E' una lettera a gettare nello scompiglio il microcosmo multietnico di via Ungaretti. Il proprietario dell'edificio è morto e l'erede intende al più presto far sloggiare quei pittoreschi inquilini in nero per ristrutturare gli appartamenti. La Lettera è un nemico subdolo, a tutti quasi incomprensibile. Sta lì, nel soggiorno «internazionale» di Shanti, arredato con il piatto con l'immagine di Durazzo, dono di Lule, con il vaso cinese scheggiato, che la cugina di Bocciolo di rosa non riesce a vendere nella Chinatown triestina di via Ghega, con la poesia di Saba scritta a mano, regalata dal signor Rosso a Kamla, quella poesia che la prima volta che la leggi non la capisci bene... Triestehaunascontrosagrazia...
Lo sfratto è un po' come le lezioni di italiano di Laura, l'insegnante che le quattro donne hanno trovato grazie al «Mercatino» per imparare la lingua: obbliga tutti a fare i conti con il proprio passato.
Marinka non riesce a imparare le frasi comparative. «In Cina c'è più gente che in Italia», dice Bocciolo di rosa. «In Italia c'è più pulizia che in India» le fa eco Shanti. «In Italia c'è meno odio che in Bosnia» riesce a malapena ad articolare Marinka, che in via Ungaretti ha trovato un approdo alla furia della guerra. Lasciare la casa è riaprire una ferita, trovarsi di nuovo sballottata da un destino incontrollabile che annienta ogni fragile certezza, conquistata con i denti.

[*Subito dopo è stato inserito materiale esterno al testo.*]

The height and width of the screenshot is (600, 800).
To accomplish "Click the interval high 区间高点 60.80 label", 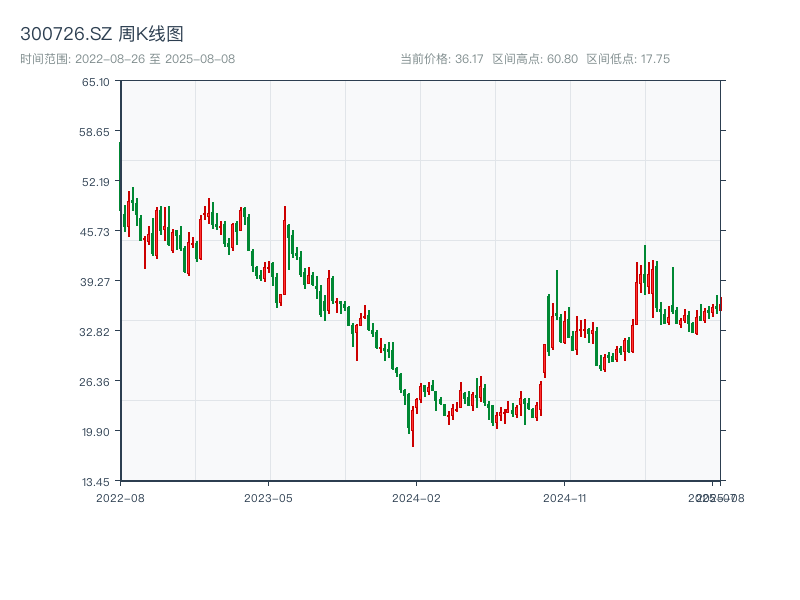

Ma anche in via Ungaretti non tutto è come sembra e la Lettera apre la strada a una raffica di piccoli colpi di scena. Perché il signor Rosso non reagisce alla minaccia dello sfratto? E chi è quel giovane dalla pelle scura che si presenta a chiedere di lui? Quale segreto ha custodito per tutta la vita l'unico triestino di via Ungaretti 25?
Quando ormai tutto sembra deciso e le amiche per la pelle destinate a separarsi per sempre, ecco che la storia cambia verso e si avvia al lieto fine. E, ancora una volta, la soluzione arriva attraverso una poesia, magari zoppicante e dalle rime incerte, così diversa da quelle brevi e folgoranti su cui Kamla ha imparato a parlare l'italiano meglio dei suoi genitori.
Sottile e compiuta come una filigrana, senza la pretesa di incrociare i grandi interrogativi che accompagnano i movimenti dei popoli, «Amiche per la pelle» è una favola leggera sull'integrazione possibile e necessaria, attraverso la parola di uno, che poi diventa la parola di tanti, anche se dissimili. Come nei suoi racconti, che hanno vinto tanti premi di letteratura migrante ma non solo, Laila Wadia racconta Trieste, i suoi «triestini», «taljani», «negri», con ironia, senza indulgenze ma con l'affettuoso disincanto, perfino un po' complice, del residente. Lo dice Shanti, leggendo «Trieste» di Saba, dono del signor Rosso: «La prima volta non la capisci bene, ma poi ti penetra nel cuore, come questa strana città».